## The problem
Each line below is to be written out in full, exactly as shown.

## Task material

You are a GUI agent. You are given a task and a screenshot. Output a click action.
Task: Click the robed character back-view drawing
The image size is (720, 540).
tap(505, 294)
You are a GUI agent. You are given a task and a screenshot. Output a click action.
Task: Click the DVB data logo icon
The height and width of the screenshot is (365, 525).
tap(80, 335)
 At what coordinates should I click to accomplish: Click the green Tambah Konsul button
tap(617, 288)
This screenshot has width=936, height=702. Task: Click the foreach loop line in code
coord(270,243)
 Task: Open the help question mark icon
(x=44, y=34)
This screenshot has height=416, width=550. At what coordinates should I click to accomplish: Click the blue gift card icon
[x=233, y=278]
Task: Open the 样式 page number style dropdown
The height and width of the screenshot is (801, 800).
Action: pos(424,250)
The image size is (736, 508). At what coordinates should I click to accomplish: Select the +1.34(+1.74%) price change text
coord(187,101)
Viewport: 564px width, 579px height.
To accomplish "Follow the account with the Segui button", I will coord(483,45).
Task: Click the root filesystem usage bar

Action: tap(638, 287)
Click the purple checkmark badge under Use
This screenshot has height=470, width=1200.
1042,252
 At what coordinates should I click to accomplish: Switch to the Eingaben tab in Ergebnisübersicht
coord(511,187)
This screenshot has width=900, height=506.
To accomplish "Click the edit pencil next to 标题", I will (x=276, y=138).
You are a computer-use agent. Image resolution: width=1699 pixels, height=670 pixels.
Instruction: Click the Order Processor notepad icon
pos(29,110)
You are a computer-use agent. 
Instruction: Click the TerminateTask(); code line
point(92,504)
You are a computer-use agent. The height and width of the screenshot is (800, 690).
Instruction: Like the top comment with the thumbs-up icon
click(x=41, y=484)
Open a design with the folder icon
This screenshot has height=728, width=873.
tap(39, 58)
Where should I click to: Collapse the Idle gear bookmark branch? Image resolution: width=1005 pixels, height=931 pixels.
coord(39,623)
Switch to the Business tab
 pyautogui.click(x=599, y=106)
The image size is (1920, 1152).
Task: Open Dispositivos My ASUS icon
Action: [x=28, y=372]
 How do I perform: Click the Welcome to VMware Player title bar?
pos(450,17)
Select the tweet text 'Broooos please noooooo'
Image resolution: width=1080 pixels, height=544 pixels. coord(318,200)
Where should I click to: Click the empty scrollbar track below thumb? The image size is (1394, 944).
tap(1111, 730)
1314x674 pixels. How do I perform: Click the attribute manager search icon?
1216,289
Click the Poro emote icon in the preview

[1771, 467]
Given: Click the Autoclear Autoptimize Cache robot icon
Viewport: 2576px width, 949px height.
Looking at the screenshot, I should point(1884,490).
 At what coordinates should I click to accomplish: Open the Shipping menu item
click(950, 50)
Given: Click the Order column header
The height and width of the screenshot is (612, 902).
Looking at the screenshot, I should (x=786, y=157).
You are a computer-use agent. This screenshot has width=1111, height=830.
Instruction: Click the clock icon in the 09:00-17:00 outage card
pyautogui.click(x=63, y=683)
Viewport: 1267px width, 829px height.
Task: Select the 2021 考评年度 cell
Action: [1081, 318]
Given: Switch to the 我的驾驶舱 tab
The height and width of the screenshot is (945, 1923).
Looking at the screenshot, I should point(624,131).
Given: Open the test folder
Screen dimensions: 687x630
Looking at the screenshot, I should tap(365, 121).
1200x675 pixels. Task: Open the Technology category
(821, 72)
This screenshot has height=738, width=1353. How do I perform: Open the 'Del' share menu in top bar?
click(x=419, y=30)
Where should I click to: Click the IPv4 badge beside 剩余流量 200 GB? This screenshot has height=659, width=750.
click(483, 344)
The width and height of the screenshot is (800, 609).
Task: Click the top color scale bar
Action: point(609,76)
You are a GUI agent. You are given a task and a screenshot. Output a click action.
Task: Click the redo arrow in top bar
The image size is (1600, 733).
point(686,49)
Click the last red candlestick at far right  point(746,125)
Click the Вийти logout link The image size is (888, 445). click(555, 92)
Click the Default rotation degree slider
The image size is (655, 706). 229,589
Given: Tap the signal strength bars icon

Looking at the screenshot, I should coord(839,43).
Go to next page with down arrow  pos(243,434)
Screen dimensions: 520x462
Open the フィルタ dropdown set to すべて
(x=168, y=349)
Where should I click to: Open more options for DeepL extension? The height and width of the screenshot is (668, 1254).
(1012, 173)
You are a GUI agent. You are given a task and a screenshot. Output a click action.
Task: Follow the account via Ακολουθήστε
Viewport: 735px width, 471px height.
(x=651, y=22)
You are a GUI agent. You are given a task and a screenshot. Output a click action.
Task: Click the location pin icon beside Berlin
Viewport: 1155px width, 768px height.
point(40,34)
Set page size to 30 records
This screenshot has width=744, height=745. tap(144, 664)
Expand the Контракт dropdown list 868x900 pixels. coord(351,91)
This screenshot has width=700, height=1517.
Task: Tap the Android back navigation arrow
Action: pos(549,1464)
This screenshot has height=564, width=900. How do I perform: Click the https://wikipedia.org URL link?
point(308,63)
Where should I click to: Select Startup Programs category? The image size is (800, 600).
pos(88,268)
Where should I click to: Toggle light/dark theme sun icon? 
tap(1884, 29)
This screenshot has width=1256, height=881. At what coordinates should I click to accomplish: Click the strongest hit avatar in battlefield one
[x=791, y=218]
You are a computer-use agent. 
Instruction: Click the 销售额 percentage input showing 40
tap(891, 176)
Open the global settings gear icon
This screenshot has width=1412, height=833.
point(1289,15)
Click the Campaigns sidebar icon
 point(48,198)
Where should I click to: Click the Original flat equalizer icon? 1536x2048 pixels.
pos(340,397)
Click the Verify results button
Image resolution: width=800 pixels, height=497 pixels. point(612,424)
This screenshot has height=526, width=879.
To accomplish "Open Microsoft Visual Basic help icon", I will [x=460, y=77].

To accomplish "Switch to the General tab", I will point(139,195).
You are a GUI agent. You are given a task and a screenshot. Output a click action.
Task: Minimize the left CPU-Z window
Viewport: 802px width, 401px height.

## Worked solution
You are a GUI agent. You are given a task and a screenshot. Output a click action.
Task: Click the robed character back-view drawing
The image size is (720, 540).
tap(505, 294)
You are a GUI agent. You are given a task and a screenshot. Output a click action.
Task: Click the DVB data logo icon
The height and width of the screenshot is (365, 525).
tap(80, 335)
 At what coordinates should I click to accomplish: Click the green Tambah Konsul button
tap(617, 288)
This screenshot has width=936, height=702. Task: Click the foreach loop line in code
coord(270,243)
 Task: Open the help question mark icon
(x=44, y=34)
This screenshot has height=416, width=550. At what coordinates should I click to accomplish: Click the blue gift card icon
[x=233, y=278]
Task: Open the 样式 page number style dropdown
The height and width of the screenshot is (801, 800).
Action: pos(424,250)
The image size is (736, 508). At what coordinates should I click to accomplish: Select the +1.34(+1.74%) price change text
coord(187,101)
Viewport: 564px width, 579px height.
To accomplish "Follow the account with the Segui button", I will coord(483,45).
Task: Click the root filesystem usage bar

Action: tap(638, 287)
Click the purple checkmark badge under Use
This screenshot has height=470, width=1200.
1042,252
 At what coordinates should I click to accomplish: Switch to the Eingaben tab in Ergebnisübersicht
coord(511,187)
This screenshot has width=900, height=506.
To accomplish "Click the edit pencil next to 标题", I will (x=276, y=138).
You are a computer-use agent. Image resolution: width=1699 pixels, height=670 pixels.
Instruction: Click the Order Processor notepad icon
pos(29,110)
You are a computer-use agent. 
Instruction: Click the TerminateTask(); code line
point(92,504)
You are a computer-use agent. The height and width of the screenshot is (800, 690).
Instruction: Like the top comment with the thumbs-up icon
click(x=41, y=484)
Open a design with the folder icon
This screenshot has height=728, width=873.
tap(39, 58)
Where should I click to: Collapse the Idle gear bookmark branch? Image resolution: width=1005 pixels, height=931 pixels.
coord(39,623)
Switch to the Business tab
 pyautogui.click(x=599, y=106)
The image size is (1920, 1152).
Task: Open Dispositivos My ASUS icon
Action: [x=28, y=372]
 How do I perform: Click the Welcome to VMware Player title bar?
pos(450,17)
Select the tweet text 'Broooos please noooooo'
Image resolution: width=1080 pixels, height=544 pixels. coord(318,200)
Where should I click to: Click the empty scrollbar track below thumb? The image size is (1394, 944).
tap(1111, 730)
1314x674 pixels. How do I perform: Click the attribute manager search icon?
1216,289
Click the Poro emote icon in the preview

[1771, 467]
Given: Click the Autoclear Autoptimize Cache robot icon
Viewport: 2576px width, 949px height.
Looking at the screenshot, I should point(1884,490).
 At what coordinates should I click to accomplish: Open the Shipping menu item
click(950, 50)
Given: Click the Order column header
The height and width of the screenshot is (612, 902).
Looking at the screenshot, I should (x=786, y=157).
You are a computer-use agent. This screenshot has width=1111, height=830.
Instruction: Click the clock icon in the 09:00-17:00 outage card
pyautogui.click(x=63, y=683)
Viewport: 1267px width, 829px height.
Task: Select the 2021 考评年度 cell
Action: [1081, 318]
Given: Switch to the 我的驾驶舱 tab
The height and width of the screenshot is (945, 1923).
Looking at the screenshot, I should point(624,131).
Given: Open the test folder
Screen dimensions: 687x630
Looking at the screenshot, I should tap(365, 121).
1200x675 pixels. Task: Open the Technology category
(821, 72)
This screenshot has height=738, width=1353. How do I perform: Open the 'Del' share menu in top bar?
click(x=419, y=30)
Where should I click to: Click the IPv4 badge beside 剩余流量 200 GB? This screenshot has height=659, width=750.
click(483, 344)
The width and height of the screenshot is (800, 609).
Task: Click the top color scale bar
Action: point(609,76)
You are a GUI agent. You are given a task and a screenshot. Output a click action.
Task: Click the redo arrow in top bar
The image size is (1600, 733).
point(686,49)
Click the last red candlestick at far right  point(746,125)
Click the Вийти logout link The image size is (888, 445). click(555, 92)
Click the Default rotation degree slider
The image size is (655, 706). 229,589
Given: Tap the signal strength bars icon

Looking at the screenshot, I should coord(839,43).
Go to next page with down arrow  pos(243,434)
Screen dimensions: 520x462
Open the フィルタ dropdown set to すべて
(x=168, y=349)
Where should I click to: Open more options for DeepL extension? The height and width of the screenshot is (668, 1254).
(1012, 173)
You are a GUI agent. You are given a task and a screenshot. Output a click action.
Task: Follow the account via Ακολουθήστε
Viewport: 735px width, 471px height.
(x=651, y=22)
You are a GUI agent. You are given a task and a screenshot. Output a click action.
Task: Click the location pin icon beside Berlin
Viewport: 1155px width, 768px height.
point(40,34)
Set page size to 30 records
This screenshot has width=744, height=745. tap(144, 664)
Expand the Контракт dropdown list 868x900 pixels. coord(351,91)
This screenshot has width=700, height=1517.
Task: Tap the Android back navigation arrow
Action: pos(549,1464)
This screenshot has height=564, width=900. How do I perform: Click the https://wikipedia.org URL link?
point(308,63)
Where should I click to: Select Startup Programs category? The image size is (800, 600).
pos(88,268)
Where should I click to: Toggle light/dark theme sun icon? 
tap(1884, 29)
This screenshot has width=1256, height=881. At what coordinates should I click to accomplish: Click the strongest hit avatar in battlefield one
[x=791, y=218]
You are a computer-use agent. 
Instruction: Click the 销售额 percentage input showing 40
tap(891, 176)
Open the global settings gear icon
This screenshot has width=1412, height=833.
point(1289,15)
Click the Campaigns sidebar icon
 point(48,198)
Where should I click to: Click the Original flat equalizer icon? 1536x2048 pixels.
pos(340,397)
Click the Verify results button
Image resolution: width=800 pixels, height=497 pixels. point(612,424)
This screenshot has height=526, width=879.
To accomplish "Open Microsoft Visual Basic help icon", I will [x=460, y=77].

To accomplish "Switch to the General tab", I will point(139,195).
You are a GUI agent. You are given a task and a screenshot. Output a click action.
Task: Minimize the left CPU-Z window
Viewport: 802px width, 401px height.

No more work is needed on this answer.